Sorumluluğu kimsenin üzerine yıkmıyoruz, asla yanlış anlaşılmasın. Ama bu kritik serbest atışlar yüzünden sayısız kere şampiyonluklar el değiştirmiştir. Bir de siz ABD gibi süper güçlü bir takıma karşı bu kadar, tabir-i caizse, kafa kafaya oynuyorsanız bu serbest atışları sokacaksınız. Yoksa yine rakibinizin 'foto-finish'te galibiyetini izlemek zorunda kalacaksınız.

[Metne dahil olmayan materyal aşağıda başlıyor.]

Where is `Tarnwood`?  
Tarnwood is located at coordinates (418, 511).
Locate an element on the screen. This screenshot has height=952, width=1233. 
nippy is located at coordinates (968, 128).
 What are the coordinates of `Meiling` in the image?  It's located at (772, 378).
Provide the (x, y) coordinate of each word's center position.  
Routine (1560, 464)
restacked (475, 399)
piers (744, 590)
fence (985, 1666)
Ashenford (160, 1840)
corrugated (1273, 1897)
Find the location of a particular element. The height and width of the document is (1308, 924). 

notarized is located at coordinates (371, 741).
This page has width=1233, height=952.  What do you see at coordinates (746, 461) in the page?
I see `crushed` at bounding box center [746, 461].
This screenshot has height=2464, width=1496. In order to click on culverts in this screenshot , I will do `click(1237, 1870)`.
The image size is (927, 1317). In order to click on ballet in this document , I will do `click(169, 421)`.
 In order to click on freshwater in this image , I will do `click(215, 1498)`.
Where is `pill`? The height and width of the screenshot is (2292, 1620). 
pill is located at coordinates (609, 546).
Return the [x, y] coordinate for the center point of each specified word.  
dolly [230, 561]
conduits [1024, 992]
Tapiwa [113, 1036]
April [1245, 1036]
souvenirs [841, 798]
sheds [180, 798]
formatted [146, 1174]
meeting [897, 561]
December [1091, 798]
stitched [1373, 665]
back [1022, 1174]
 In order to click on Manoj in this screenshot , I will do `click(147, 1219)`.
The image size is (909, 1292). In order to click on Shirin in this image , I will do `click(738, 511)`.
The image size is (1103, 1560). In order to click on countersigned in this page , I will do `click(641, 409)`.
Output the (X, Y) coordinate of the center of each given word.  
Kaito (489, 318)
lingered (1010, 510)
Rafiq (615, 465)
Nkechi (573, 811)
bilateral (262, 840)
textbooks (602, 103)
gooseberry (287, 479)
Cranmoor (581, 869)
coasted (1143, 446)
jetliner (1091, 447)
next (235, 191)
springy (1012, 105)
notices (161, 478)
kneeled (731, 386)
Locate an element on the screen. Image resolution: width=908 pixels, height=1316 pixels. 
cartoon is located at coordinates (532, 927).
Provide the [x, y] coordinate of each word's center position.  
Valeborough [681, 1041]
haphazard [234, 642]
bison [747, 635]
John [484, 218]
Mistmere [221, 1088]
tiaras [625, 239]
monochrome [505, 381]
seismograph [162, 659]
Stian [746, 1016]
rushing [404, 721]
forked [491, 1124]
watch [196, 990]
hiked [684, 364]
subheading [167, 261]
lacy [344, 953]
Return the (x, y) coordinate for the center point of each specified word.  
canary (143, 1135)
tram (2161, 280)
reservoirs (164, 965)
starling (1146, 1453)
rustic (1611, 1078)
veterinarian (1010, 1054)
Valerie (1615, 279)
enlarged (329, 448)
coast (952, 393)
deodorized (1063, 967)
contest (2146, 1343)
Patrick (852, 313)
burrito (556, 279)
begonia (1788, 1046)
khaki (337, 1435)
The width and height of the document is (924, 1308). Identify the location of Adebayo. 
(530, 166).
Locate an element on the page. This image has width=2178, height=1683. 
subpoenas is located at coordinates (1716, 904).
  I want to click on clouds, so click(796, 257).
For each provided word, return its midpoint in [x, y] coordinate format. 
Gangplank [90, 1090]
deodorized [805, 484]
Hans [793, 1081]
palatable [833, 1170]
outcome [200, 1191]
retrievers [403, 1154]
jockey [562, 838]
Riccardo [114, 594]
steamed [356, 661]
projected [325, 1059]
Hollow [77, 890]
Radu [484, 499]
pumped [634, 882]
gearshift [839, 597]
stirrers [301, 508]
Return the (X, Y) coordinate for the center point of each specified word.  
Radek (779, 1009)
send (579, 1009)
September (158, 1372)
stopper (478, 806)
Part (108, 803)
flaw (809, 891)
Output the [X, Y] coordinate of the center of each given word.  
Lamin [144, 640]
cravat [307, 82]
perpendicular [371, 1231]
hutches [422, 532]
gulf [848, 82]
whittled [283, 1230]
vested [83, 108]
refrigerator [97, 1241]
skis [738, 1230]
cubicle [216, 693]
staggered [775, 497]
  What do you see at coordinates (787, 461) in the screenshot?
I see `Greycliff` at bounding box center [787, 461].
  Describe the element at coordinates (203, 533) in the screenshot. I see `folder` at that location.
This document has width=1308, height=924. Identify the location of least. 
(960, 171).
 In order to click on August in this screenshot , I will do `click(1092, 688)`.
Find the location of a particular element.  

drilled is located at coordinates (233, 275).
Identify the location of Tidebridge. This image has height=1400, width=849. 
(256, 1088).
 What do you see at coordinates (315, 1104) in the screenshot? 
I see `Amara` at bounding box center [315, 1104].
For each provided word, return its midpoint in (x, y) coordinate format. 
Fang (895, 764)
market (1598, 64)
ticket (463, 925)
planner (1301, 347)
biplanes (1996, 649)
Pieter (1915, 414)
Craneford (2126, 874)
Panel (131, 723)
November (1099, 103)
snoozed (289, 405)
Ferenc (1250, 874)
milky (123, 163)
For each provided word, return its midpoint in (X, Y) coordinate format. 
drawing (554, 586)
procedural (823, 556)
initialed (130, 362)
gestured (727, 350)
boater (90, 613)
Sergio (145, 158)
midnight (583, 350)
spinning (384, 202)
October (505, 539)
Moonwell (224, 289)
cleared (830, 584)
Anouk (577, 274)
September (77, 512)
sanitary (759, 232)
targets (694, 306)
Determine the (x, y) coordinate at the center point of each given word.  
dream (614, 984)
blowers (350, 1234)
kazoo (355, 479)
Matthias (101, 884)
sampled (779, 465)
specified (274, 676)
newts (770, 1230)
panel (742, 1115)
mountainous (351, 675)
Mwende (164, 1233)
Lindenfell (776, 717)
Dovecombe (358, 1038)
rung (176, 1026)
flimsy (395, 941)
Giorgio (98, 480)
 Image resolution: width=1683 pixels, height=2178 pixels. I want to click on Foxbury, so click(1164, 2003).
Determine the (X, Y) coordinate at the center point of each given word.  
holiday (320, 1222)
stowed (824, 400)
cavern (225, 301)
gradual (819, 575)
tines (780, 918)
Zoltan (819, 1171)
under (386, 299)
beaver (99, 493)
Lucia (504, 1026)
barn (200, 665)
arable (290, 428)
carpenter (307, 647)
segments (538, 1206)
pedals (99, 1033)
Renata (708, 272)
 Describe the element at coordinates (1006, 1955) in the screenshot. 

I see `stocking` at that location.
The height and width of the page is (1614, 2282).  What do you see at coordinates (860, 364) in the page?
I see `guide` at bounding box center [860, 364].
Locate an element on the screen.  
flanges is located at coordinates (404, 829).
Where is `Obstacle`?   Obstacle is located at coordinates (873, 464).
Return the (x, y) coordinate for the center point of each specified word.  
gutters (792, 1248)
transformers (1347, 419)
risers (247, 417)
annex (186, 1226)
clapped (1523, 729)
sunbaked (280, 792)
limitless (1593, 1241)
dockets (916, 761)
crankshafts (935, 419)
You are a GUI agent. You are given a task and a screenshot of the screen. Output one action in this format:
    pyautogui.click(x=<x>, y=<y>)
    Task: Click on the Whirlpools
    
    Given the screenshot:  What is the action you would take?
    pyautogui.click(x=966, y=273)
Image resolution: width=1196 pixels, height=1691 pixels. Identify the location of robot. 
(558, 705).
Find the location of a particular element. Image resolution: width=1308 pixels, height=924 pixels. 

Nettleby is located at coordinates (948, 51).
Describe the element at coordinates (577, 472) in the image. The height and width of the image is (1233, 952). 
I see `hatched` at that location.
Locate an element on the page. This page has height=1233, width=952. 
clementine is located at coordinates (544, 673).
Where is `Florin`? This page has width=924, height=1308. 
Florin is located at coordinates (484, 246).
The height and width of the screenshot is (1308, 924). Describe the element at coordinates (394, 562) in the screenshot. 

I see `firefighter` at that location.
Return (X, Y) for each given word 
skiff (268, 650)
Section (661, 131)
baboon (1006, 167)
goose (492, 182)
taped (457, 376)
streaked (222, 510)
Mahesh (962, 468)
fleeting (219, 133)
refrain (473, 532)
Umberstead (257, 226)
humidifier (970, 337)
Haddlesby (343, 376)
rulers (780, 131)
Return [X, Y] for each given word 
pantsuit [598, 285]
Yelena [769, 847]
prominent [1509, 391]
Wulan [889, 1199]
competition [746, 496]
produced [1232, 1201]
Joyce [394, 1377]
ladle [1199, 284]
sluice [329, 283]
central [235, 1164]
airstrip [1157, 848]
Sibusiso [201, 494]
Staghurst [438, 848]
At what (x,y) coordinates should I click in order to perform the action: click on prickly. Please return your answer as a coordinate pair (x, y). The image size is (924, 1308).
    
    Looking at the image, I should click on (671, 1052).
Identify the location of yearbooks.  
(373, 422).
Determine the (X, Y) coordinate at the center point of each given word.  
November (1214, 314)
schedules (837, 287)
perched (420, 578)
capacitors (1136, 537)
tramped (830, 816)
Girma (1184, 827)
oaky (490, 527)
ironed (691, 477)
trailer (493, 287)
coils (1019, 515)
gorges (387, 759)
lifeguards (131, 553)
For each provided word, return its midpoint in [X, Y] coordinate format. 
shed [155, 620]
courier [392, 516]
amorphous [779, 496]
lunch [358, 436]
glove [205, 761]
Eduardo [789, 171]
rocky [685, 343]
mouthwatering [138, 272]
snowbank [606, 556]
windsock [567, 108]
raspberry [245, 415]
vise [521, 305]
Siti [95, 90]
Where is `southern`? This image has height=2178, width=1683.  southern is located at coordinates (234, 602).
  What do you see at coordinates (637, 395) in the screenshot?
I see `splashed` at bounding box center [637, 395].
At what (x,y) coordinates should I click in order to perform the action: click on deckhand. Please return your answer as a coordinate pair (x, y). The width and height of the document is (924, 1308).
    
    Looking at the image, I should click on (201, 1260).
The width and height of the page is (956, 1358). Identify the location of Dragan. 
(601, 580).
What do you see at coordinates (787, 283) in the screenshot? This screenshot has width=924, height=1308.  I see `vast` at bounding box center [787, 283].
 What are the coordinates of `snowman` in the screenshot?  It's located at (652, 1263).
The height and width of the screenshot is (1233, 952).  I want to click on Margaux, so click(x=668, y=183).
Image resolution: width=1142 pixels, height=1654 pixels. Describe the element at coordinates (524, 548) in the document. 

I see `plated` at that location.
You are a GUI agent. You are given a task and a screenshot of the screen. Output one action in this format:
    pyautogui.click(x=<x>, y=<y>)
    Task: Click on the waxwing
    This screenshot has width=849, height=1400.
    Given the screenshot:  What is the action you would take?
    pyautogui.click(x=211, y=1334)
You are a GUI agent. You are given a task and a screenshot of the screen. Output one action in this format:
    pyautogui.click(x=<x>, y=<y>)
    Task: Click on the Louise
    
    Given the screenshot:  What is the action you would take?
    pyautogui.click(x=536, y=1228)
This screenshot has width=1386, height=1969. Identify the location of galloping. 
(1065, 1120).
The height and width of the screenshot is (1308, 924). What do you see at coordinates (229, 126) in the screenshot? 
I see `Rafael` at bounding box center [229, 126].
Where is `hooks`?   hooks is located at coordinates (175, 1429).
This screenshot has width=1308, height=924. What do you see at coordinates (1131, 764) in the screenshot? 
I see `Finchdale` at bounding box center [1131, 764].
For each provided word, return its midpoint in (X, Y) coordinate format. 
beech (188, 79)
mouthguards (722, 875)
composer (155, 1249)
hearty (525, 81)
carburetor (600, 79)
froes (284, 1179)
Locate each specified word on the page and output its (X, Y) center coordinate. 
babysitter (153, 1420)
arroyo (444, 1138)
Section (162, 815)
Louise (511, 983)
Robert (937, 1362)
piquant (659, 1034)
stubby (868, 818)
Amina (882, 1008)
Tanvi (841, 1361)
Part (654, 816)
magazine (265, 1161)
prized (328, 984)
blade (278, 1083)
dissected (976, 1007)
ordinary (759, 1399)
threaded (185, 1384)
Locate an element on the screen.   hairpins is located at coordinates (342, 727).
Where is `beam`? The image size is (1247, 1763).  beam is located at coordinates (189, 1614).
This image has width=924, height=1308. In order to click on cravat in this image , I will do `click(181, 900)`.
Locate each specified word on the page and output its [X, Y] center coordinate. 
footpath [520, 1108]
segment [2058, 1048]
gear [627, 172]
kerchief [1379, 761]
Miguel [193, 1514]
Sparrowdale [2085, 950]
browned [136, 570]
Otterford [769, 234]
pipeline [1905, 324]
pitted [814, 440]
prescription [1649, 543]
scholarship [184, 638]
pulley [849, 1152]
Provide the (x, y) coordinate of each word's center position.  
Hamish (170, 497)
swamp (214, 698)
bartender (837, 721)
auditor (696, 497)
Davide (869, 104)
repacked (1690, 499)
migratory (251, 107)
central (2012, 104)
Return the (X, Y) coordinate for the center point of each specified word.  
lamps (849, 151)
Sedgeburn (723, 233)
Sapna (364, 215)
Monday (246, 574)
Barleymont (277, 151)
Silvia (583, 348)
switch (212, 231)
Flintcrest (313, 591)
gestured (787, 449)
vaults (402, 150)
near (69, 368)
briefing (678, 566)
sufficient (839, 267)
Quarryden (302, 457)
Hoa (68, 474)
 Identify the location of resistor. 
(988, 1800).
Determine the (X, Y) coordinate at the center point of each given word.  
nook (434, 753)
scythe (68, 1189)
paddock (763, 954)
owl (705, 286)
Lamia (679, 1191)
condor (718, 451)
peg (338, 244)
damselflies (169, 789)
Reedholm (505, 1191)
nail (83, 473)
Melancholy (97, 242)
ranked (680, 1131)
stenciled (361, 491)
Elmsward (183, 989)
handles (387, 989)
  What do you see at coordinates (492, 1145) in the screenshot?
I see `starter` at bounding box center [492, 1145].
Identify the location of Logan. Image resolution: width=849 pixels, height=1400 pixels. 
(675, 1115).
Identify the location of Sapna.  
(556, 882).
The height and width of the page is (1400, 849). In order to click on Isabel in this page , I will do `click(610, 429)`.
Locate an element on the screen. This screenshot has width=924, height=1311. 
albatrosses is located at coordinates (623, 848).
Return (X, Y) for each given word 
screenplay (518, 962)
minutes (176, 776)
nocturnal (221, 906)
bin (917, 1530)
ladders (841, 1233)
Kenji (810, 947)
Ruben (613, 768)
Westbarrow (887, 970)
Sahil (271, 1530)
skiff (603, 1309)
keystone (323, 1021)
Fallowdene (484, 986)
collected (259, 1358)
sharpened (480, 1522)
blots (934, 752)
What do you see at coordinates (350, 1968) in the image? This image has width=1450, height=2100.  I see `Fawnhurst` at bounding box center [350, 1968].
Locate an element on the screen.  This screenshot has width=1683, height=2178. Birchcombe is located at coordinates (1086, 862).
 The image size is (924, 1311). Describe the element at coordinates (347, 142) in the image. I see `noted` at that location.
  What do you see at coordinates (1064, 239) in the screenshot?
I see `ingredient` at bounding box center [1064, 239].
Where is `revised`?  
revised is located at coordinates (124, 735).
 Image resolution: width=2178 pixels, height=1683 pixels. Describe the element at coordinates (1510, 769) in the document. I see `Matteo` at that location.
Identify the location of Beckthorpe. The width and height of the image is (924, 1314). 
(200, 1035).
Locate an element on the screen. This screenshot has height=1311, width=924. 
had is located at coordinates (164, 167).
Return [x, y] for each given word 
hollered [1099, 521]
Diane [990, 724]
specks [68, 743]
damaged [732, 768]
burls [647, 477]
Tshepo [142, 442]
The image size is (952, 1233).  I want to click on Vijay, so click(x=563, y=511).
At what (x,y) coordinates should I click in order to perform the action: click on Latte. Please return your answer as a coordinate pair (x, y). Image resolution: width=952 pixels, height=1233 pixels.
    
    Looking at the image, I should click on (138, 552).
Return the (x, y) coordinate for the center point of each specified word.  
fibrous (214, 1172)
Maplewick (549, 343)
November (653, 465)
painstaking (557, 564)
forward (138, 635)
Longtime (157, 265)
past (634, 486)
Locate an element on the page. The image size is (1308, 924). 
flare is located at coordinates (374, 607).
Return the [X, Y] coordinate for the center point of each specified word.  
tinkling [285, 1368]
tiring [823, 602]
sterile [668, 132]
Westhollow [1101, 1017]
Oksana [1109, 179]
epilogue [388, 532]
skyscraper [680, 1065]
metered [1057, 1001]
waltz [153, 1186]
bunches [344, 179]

Turnuva henüz bitmedi. Belki de bugünkü ABD takımıyla ilerleyen günlerde yeniden karşılaşacağız, kim bilir? Bugün ABD de bu turnuvada net favori olduğunu esasında gösterdi. Ama yıllar önceki oluşan fark artık o seviyede değil. İki serbest atış fazla isabet ettirebilseydik bugün dünyada haber kanallarını başka türlü bir manşet süslüyor olacaktı.
Ersan İlyasova'ya da ayrı bir parantez açmak istiyorum. Cedi'nin performansı müthişti, bunu ayrıca belirttik. Ama Ersan'ı bugün şöyle alıcı gözle inceleyince neden uzun yıllardır NBA'de oynadığını bir kez daha anlamış olduk. Ersan soğukkanlı, ne yaptığını bilen, en önemlisi etrafında neler olup bittiğinin farkında olan çok tecrübeli bir oyuncu. Zaten esasında 12 Dev Adam'ın bu turnuvadaki hikayesi biraz bu konuyla alakalı. Çok genciz, çok yetenekliyiz ama daha vaktimiz var. Ersan tecrübesinde iki oyuncu daha sahada olsaydı veya sahadaki iki oyuncu daha Ersan kadar tecrübeli olsaydı bugün başka türlü hesaplar içinde olacaktık.
Açık konuşmak gerekirse ABD'yi bir daha böyle yakalayabilecek miyiz, o kadar emin değilim. Turnuva daha uzun, mutlaka bir yerlerde bir daha karşılaşacağız. Moralleri bozmak yok, her şey yeni başlıyor.